The dire condition of your heart doesn't go unnoticed by the rest of your body. Earning its name, the nervous system freaks out when it realizes what's going on. It kicks the rest of your body into "fight or flight" mode. You begin sweating, your skin feels clammy and your heart rate increases. Your nervous system makes you feel nauseated and weak. You're either having a heart attack or listening to the morning's traffic report.

These side effects don't seem very helpful, but they may save your sweaty life. Researchers have found that heart attack victims who sweat profusely are more likely to seek immediate treatment, and thus have a higher rate of survival than people who simply "glow" during their heart attacks [source: WebMD].

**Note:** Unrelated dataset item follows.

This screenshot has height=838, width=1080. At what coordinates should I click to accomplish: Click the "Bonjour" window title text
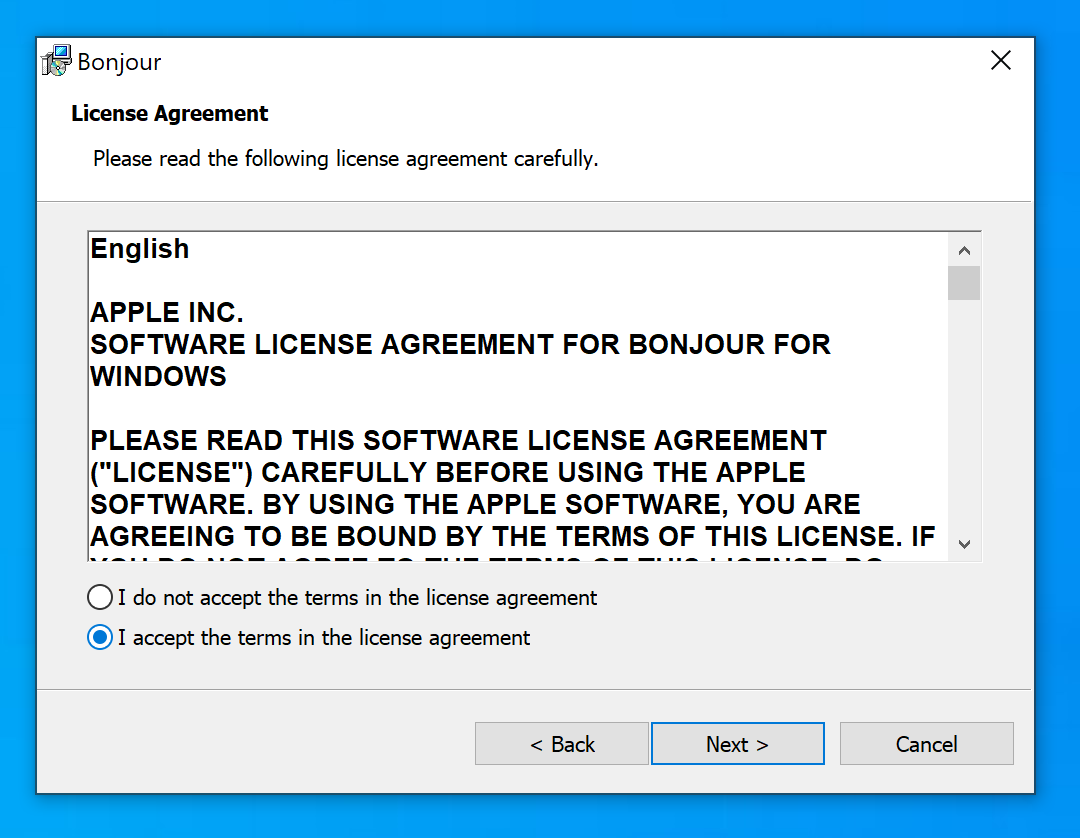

In addition to backing up traffic in the blocked artery, your heart attack also is affecting nearby roads, leading you to feel pain in your jaw, arm or elsewhere. Why is this? The sensation of pain travels from the source (your heart) to your spinal cord. When these pain signals reach the spinal cord, many of them merge onto the same nerve pathway. So, even though your jaw is perfectly fine, your brain has interpreted part of the heart's pain signal to be a call for help from the jaw. This is called referred pain.

Your heart attack backs up traffic in your lungs as well. Your ticker is too busy trying to save its own life to worry about effectively pumping blood to the rest of the body. Some of that fluid stagnates in your lungs, leaving you nearly breathless.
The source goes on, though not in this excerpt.